Associations between presence of diabetes, mortality and fracture type in individuals with a hip fracture
- PMID: 36122868
- DOI: 10.1016/j.diabres.2022.110084
Associations between presence of diabetes, mortality and fracture type in individuals with a hip fracture
Abstract
Aims: An overlooked aspect of diabetes is an increased risk of hip fractures, with associated mortality. We investigated whether fracture type and/or burden of comorbidities explains the increased risk of mortality in diabetes after hip fracture.
Methods: For this cohort study, we used a de-identified data set of hip fracture patients registered in a quality-of-care registry (2017/2018) included in Maastricht University Medical Centre.
Results: Among 594 hip fracture patients, 90 (15.2 %) had diabetes. Median (IQR) age was 82 (71-87) years and 63.8 % were women. Compared to patients without, patients with diabetes had higher median Charlson Comorbidity Index [1 (0-2) vs 0 (0-2), P < 0.001)] and were more likely to sustain intertrochanteric/subtrochanteric fractures [54.4 vs 38.7 %, P = 0.02]. Over a median follow-up of 2.7 (1.6-3.3) years, crude mortality rate was 30.8 % in patients without and 50.0 % in patients with diabetes. This association remained unaltered after adjustment for age, sex, BMI, fracture type or burden of co-morbidities.
Conclusion: Individuals with diabetes display a greatly increased absolute mortality risk after hip fracture. This association was not attenuated after adjustment for fracture type or non-diabetes associated co-morbidity. These findings have important implications for diabetes care in hip fracture patients, and underline the importance of fracture prevention.

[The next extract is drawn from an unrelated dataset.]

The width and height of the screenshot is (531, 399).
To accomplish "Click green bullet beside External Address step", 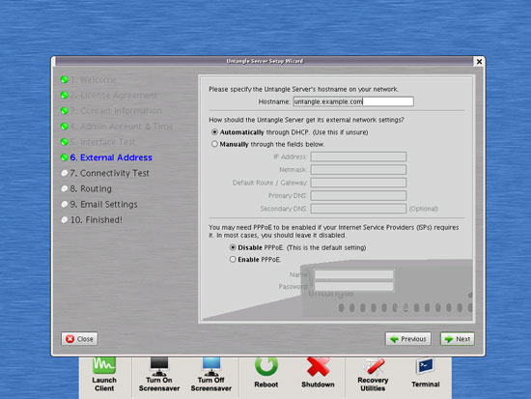I will (65, 157).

Keywords: Diabetes; Hip fractures; In-hospital complications; Older individuals.
Copyright © 2022 The Author(s). Published by Elsevier B.V. All rights reserved.
Conflict of interest statement
Declaration of Competing Interest The authors declare that they have no known competing financial interests or personal relationships that could have appeared to influence the work reported in this paper.